On the veggie end - Pete Johnson of Pete’s Greens has pretty much been our primary farmer. He also has a CSA in which Hen of the Wood is the pick up spot if you are a member. He grows all of the basics along with multiple, more unique varieties. He has an amazing root storage program that gives us vegetables 12 months of the year, which you can imagine is pretty unique.
NERI: When fall foliage and the ski season is over, do you see a large drop-off in business? What is the percentage of local business to tourist customers?
Eric: We definitely serve more tourists that we imagined but we have been extremely lucky with the tourists we receive. Lots of real foodies from Boston, Manhattan, and Philly. It has been a welcome surprise. When foodies are in town and staying at local resorts and B&B’s they are sent here to see what Vermont food is all about. The concierges and innkeepers have been extremely kind to us. It sounds weird but I think they are proud to show off what we are doing. Stowe is 10 miles from here and filled with restaurants, yet during the high times we are filled with Stowe tourists and second-home owners, which has been really gratifying.
The Stowe community itself has become our biggest draw of regulars, which is a nice clientèle to have. We do something different on Monday nights; Chalkboard Menu Monday which has been a big draw with locals. It’s more of a bistro night, lots of wine and cheese specials, tartines, things like that. Nothing is over 20 dollars, we offer lots of sides and have a little Jazz duo play. It’s like a whole different restaurant on Mondays, which is nice because it’s as if there is another restaurant in town.
We are a pretty small place so during the high times we turn a lot of people away, and during the slow times, since we are small, it doesn’t seem to hurt as bad. It really kills us to have to turn away locals during high tourist season, especially people who have been supportive in the past.
NERI: Does your menu change and how often? Tell us what some of your most popular dishes are and why?

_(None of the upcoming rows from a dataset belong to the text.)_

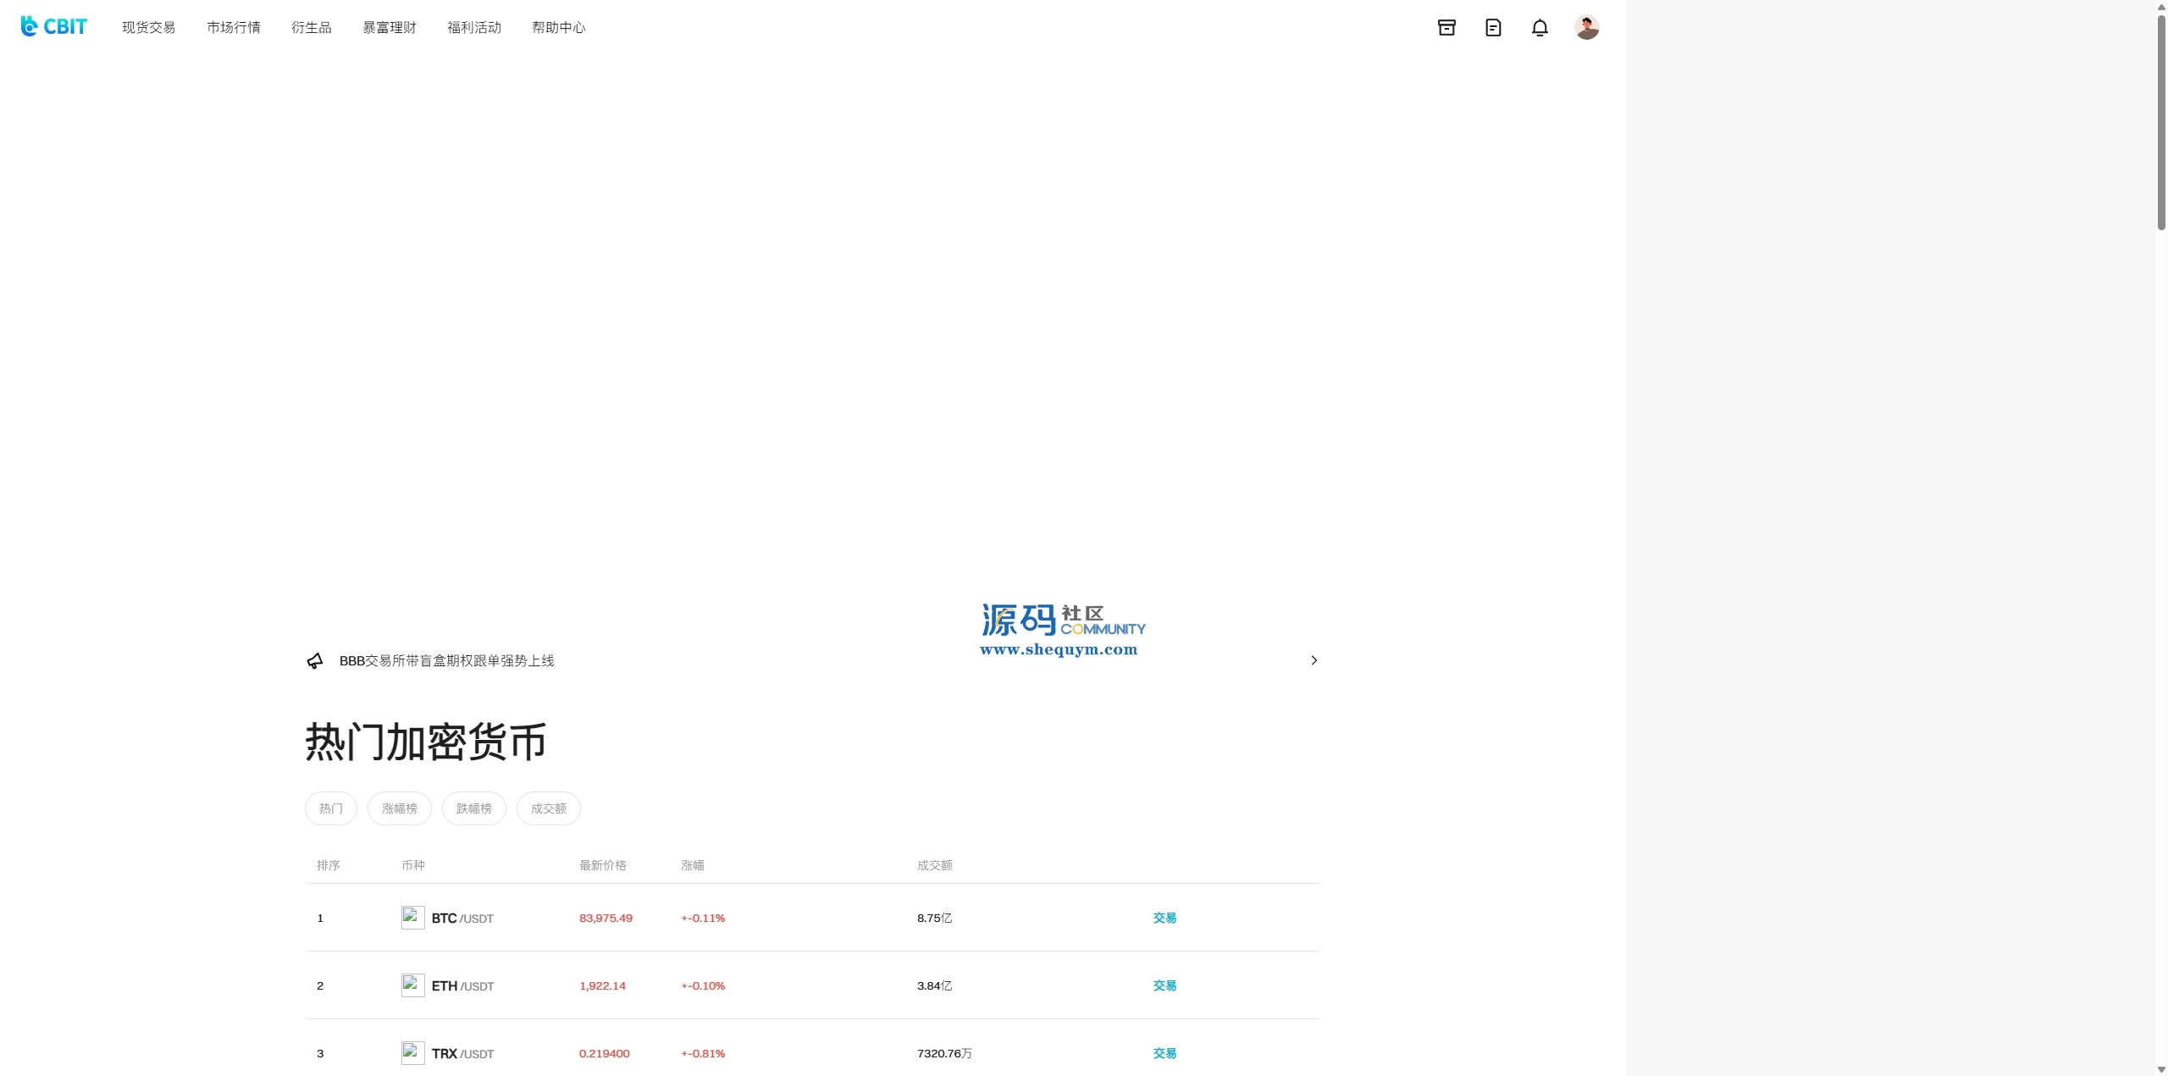Click the user avatar picture
The image size is (2168, 1076).
(x=1586, y=28)
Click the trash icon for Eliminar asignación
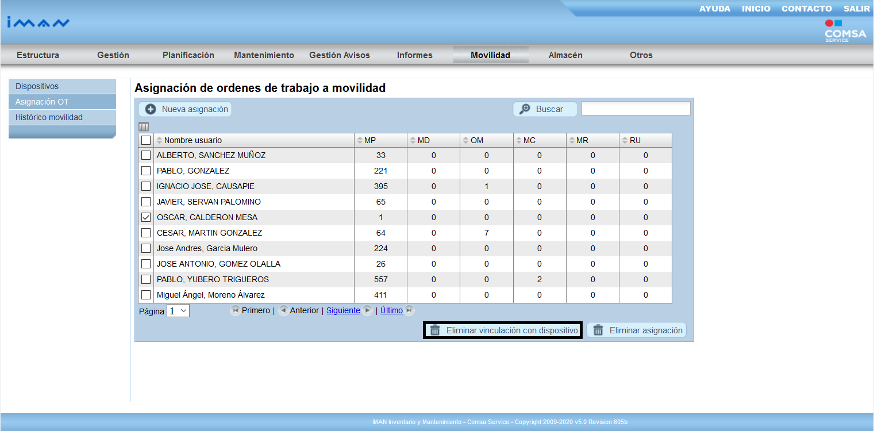This screenshot has width=874, height=431. click(598, 330)
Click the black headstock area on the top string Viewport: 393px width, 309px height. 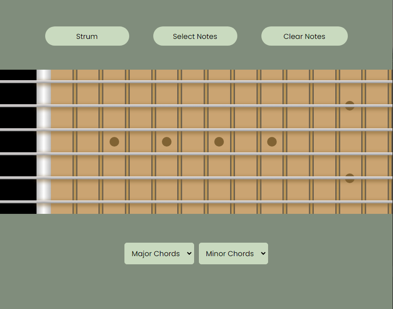(18, 82)
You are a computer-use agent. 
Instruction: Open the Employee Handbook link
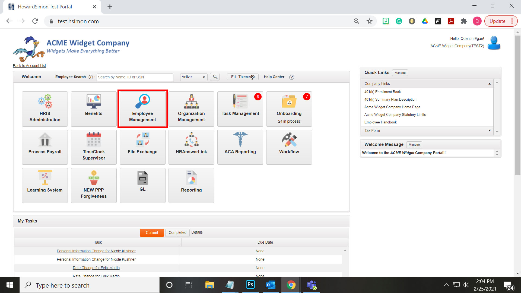pos(380,122)
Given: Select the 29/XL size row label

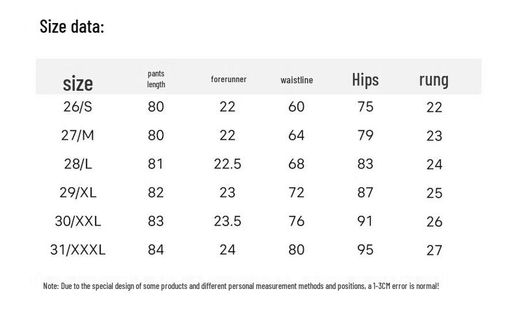Looking at the screenshot, I should (x=78, y=192).
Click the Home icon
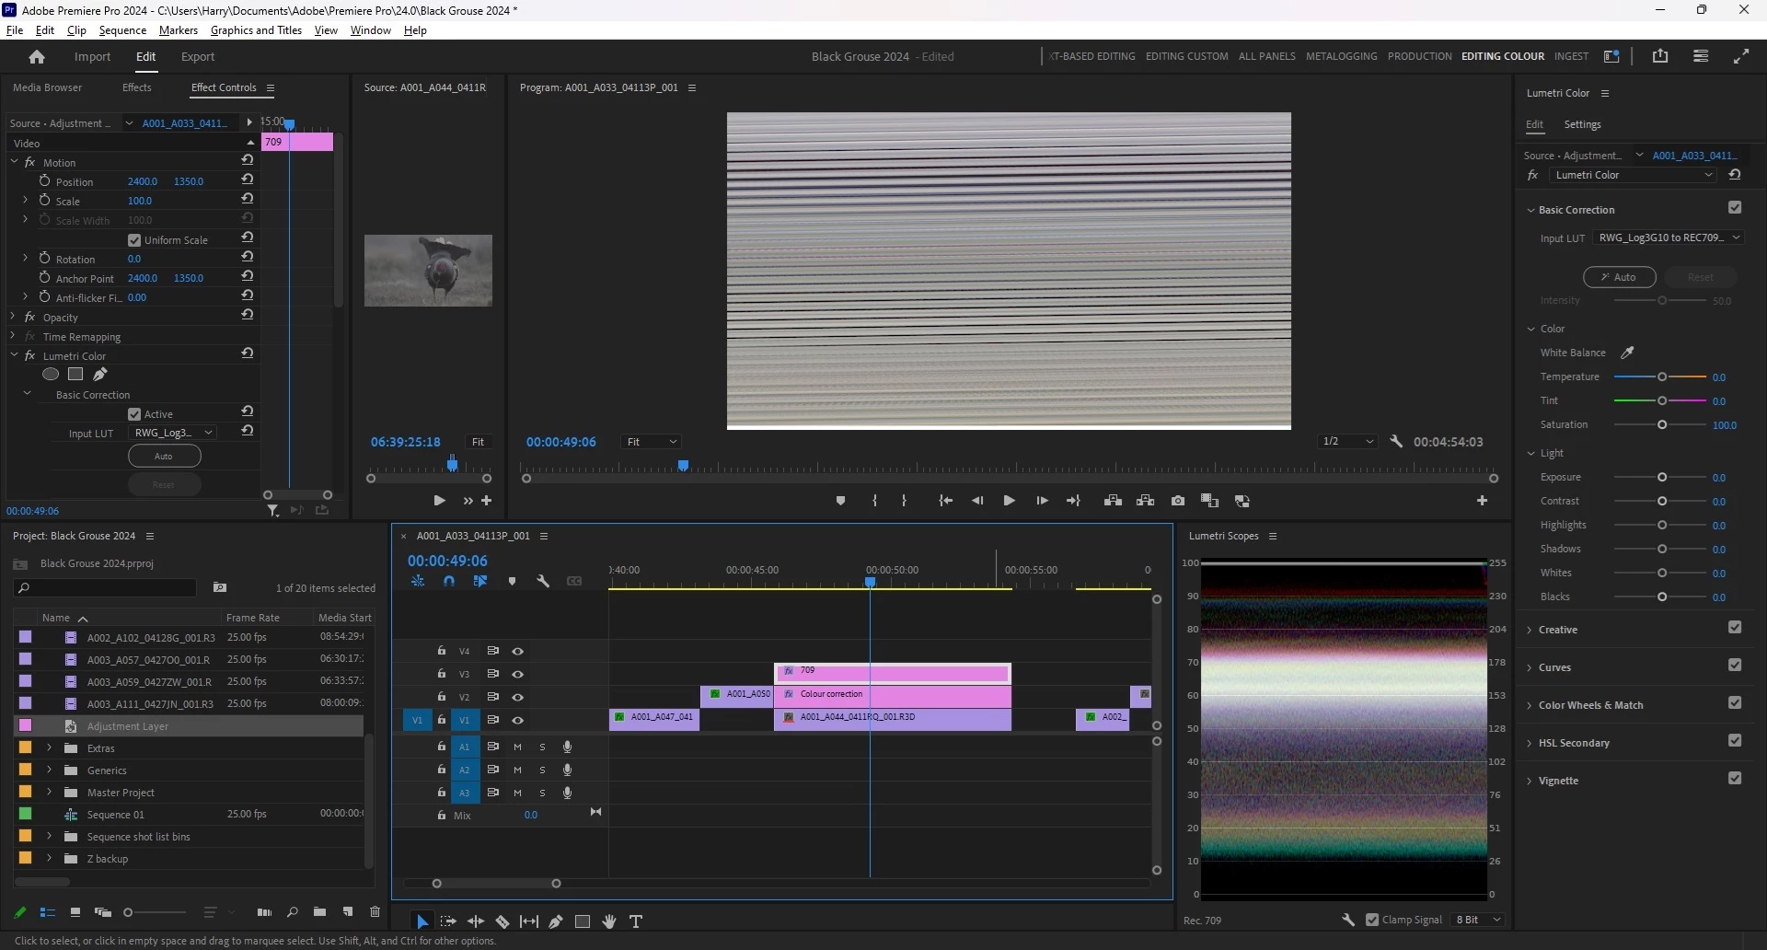The image size is (1767, 950). pos(37,57)
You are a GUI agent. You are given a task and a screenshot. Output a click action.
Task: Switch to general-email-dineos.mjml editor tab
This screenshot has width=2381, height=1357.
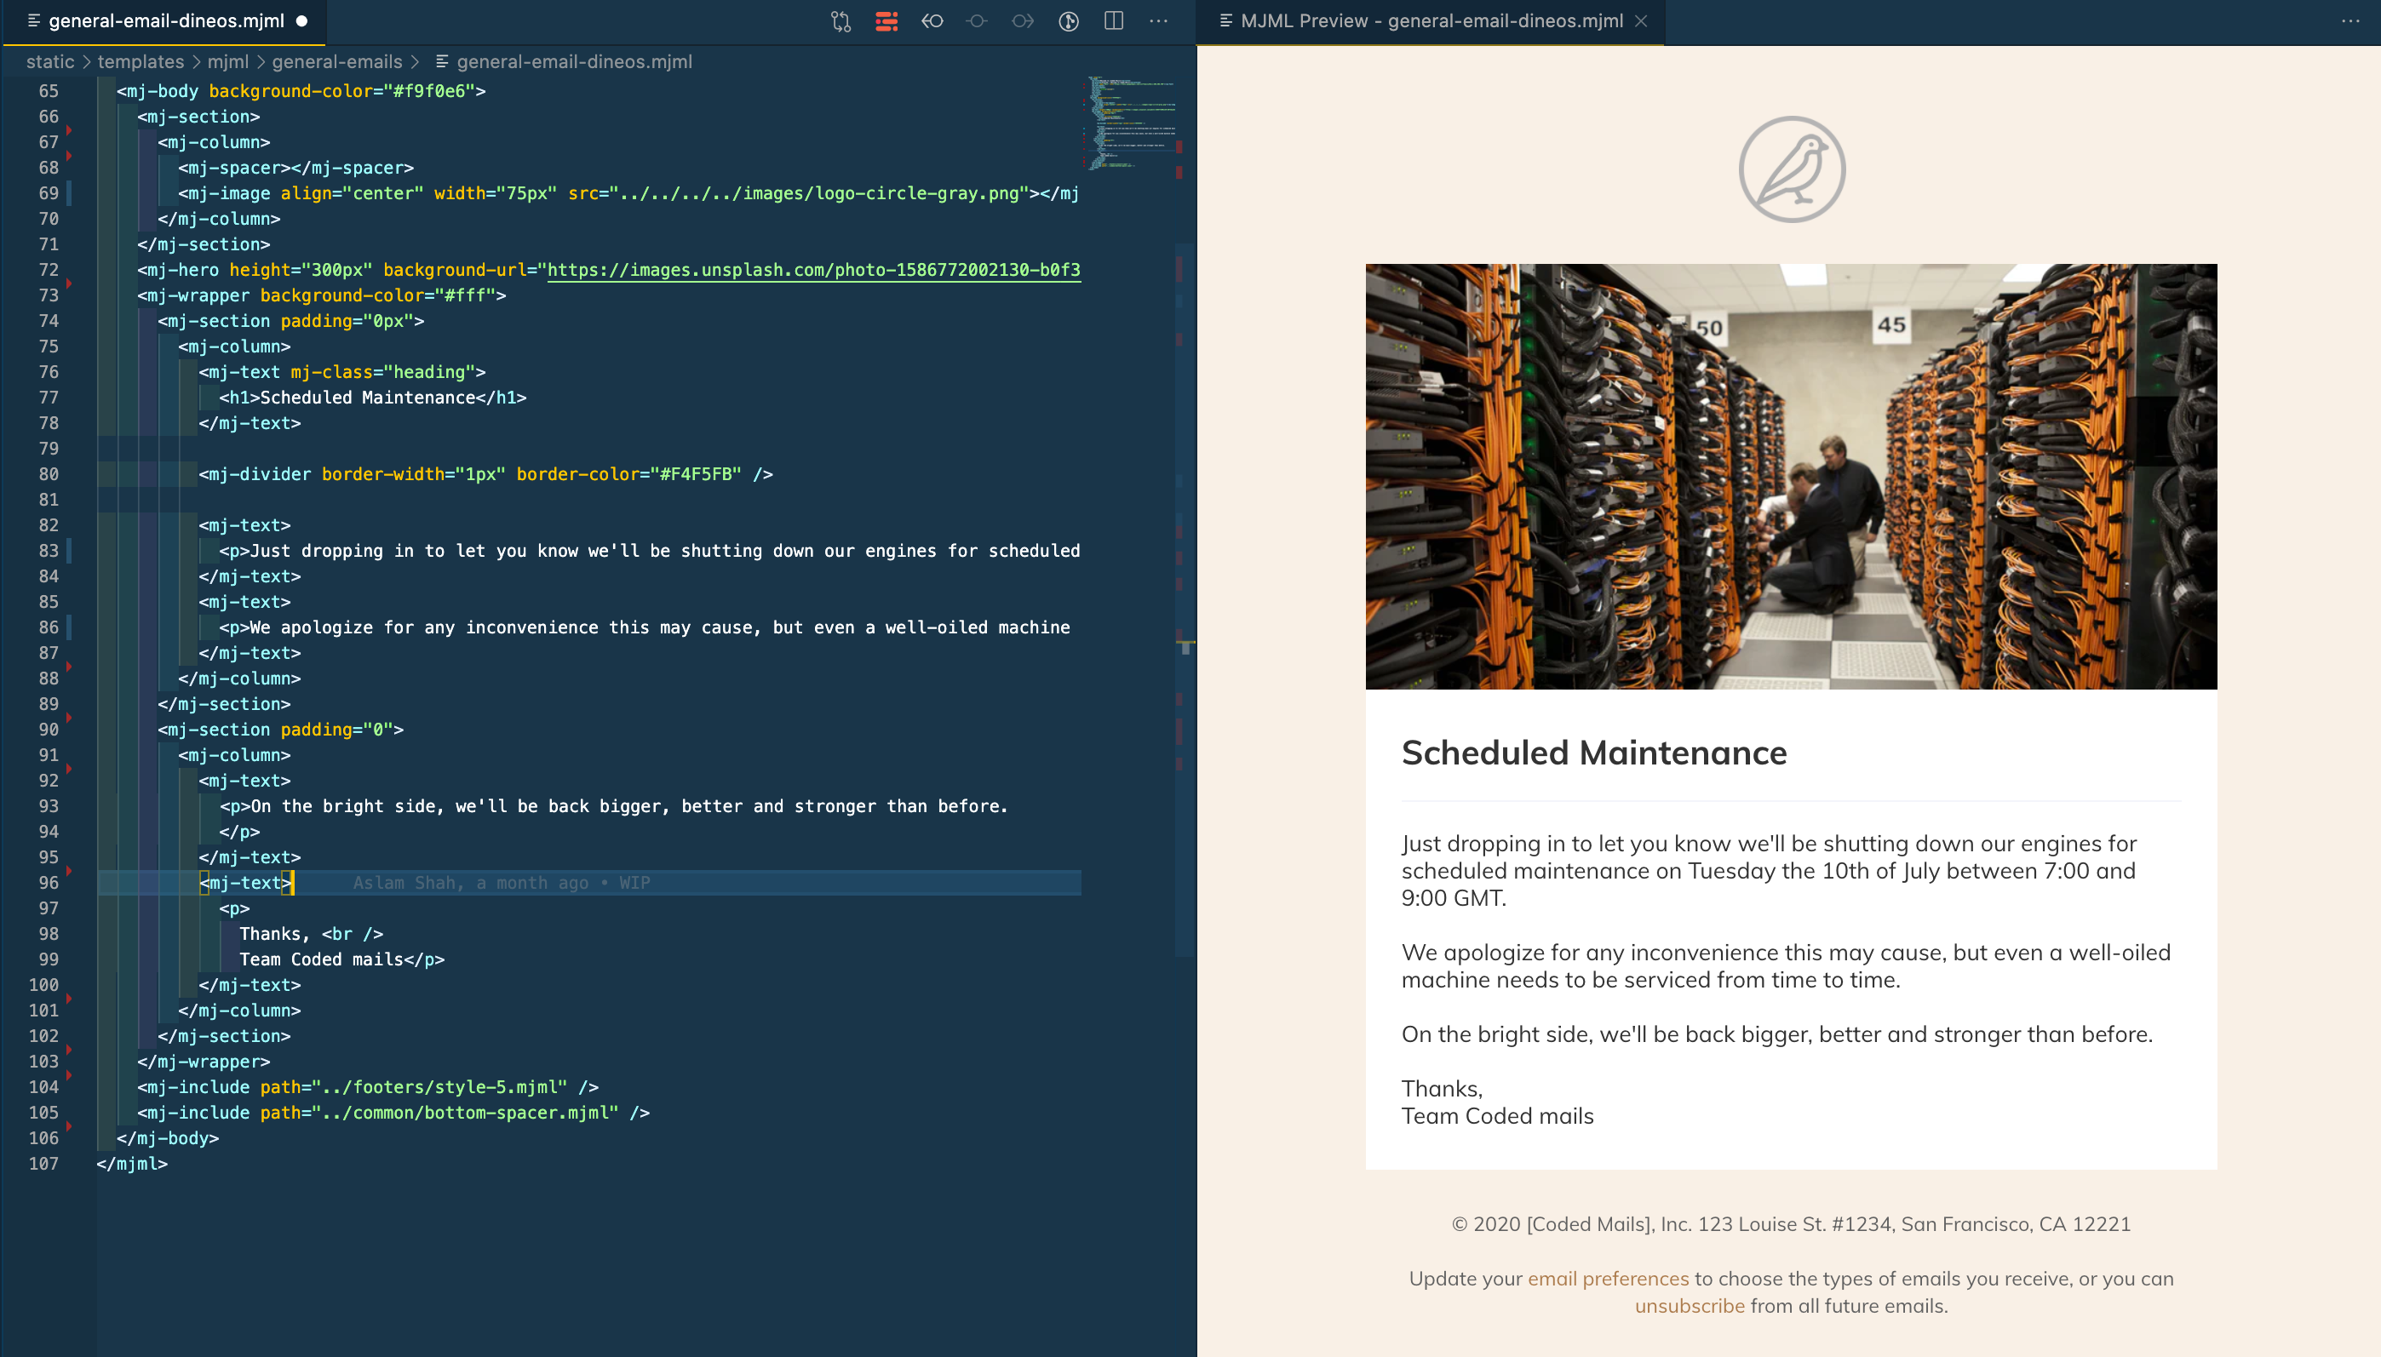pyautogui.click(x=165, y=21)
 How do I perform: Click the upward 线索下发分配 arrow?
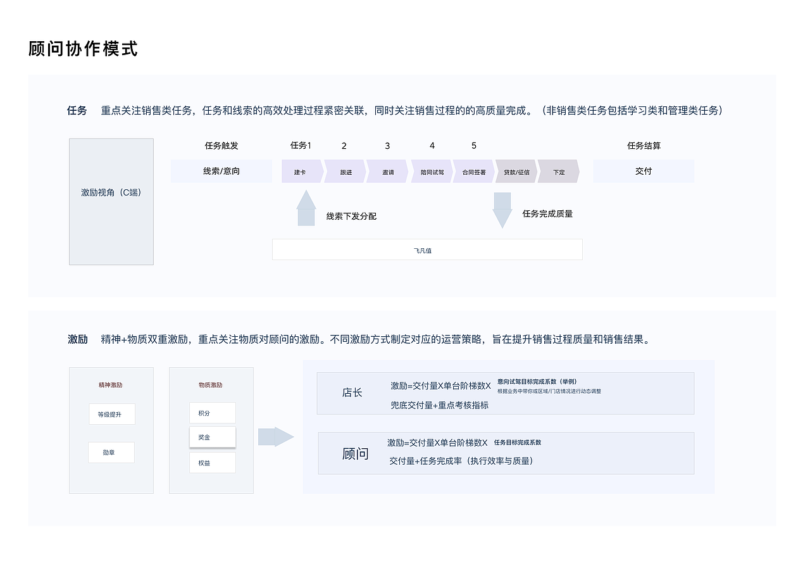pos(306,209)
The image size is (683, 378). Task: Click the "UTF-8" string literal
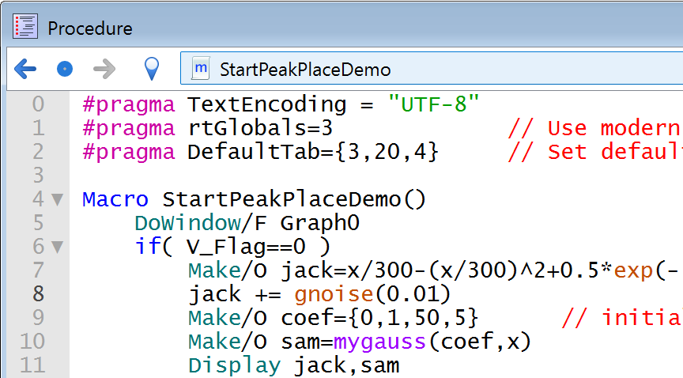click(x=433, y=104)
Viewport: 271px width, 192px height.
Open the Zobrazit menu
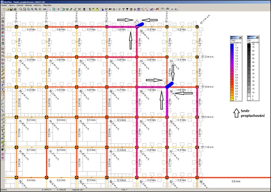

Eric: Menus are printed daily, usually the changes are subtle. We never do a complete overhaul, it just constantly evolves. The eponymous Hen of the Woods mushroom appetizer is always the best selling starter. It changes ‘set ups’ but whichever one it is it sells like crazy. I mentioned the short ribs - BIG hit with most people.
NERI: Tell us about your cheese selections and how popular have they become with your customers
Eric: I mentioned earlier my support of Vermont cheese; customers love it. Especially larger parties - they almost always start out with a cheese plate. We offer the cheese menu at the beginning of the night and the end of the night. One day I won’t be line cook 6 days a week and I will able to devote more time to the ever-changing cheese world. For now it is a 12 to 15 item cheese list that changes with the seasons with the exception of a few year round favorites.
NERI: Your wine list is both extensive, and has been called a relative bargain. Tell us about your selections, were you making sure you stayed within the budgets of the year-round customers?
Eric: The list is all North American. We felt that since our space is limited (our list is only 60 items long) and because of the style of our food it makes more sense to focus on those special spots in North America that are producing great wines and try to show a range of styles within the varietal. For instance Pinot Noir; we try to show top examples from Oregon, Sonoma and the Central Coast. Chardonnay; oaky and buttery or stainless steel fermented. High-end California Cabs vs. the beautiful Bordeaux blends in Washington State, and so on. We try to keep it evolving as well and keep the servers well informed since it is small list. They are able to discuss most bottles intelligently. Our higher-end wine is a bargain in terms of most restaurants. We don’t have any ‘junk’ on the menu and the glass pours are all great wines. Too many restaurants, especially around here, have glass pours that are just everyday supermarket wine - which isn’t a bad thing, it’s just cheap and boring!
NERI: Are both yourself and Craig equal co-owners and chefs? How did you meet, and how long have you been planning a restaurant of your own?
Eric: Craig and I are equal owners. Hen of the Wood is a culmination of my past experience and when I couldn’t raise enough money I asked Craig if he would like to be involved. There aren’t too many people that I trust more than him. Craig was my grill cook at two other restaurants in which I was the sous chef and then became my sous chef when I was chef. The food is mine although Craig has become more involved in the restaurant world since the Hen of the Wood undertaking. We work together six days a week, 12 hours a day and have yet to throw anything at each other.
NERI: What do you enjoy doing when you’re not working in the kitchen?
Eric: Not in the kitchen?? My hobbies have slipped away over the past two years. I get outside when I can, I only have one day off so I usually have to get my shit together mentally and try to connect with the people that I used to hang out with. My parents appreciate the Sunday phone call as well. I go out to dinner every Sunday which is nice, and try to see some music. If I could snowboard one day a week I would be happy. I have been known to drive to Portland just to have dinner at Forestreet, dessert at 555 and then drive home. Same thing with Au Pied de Cochon in Montreal.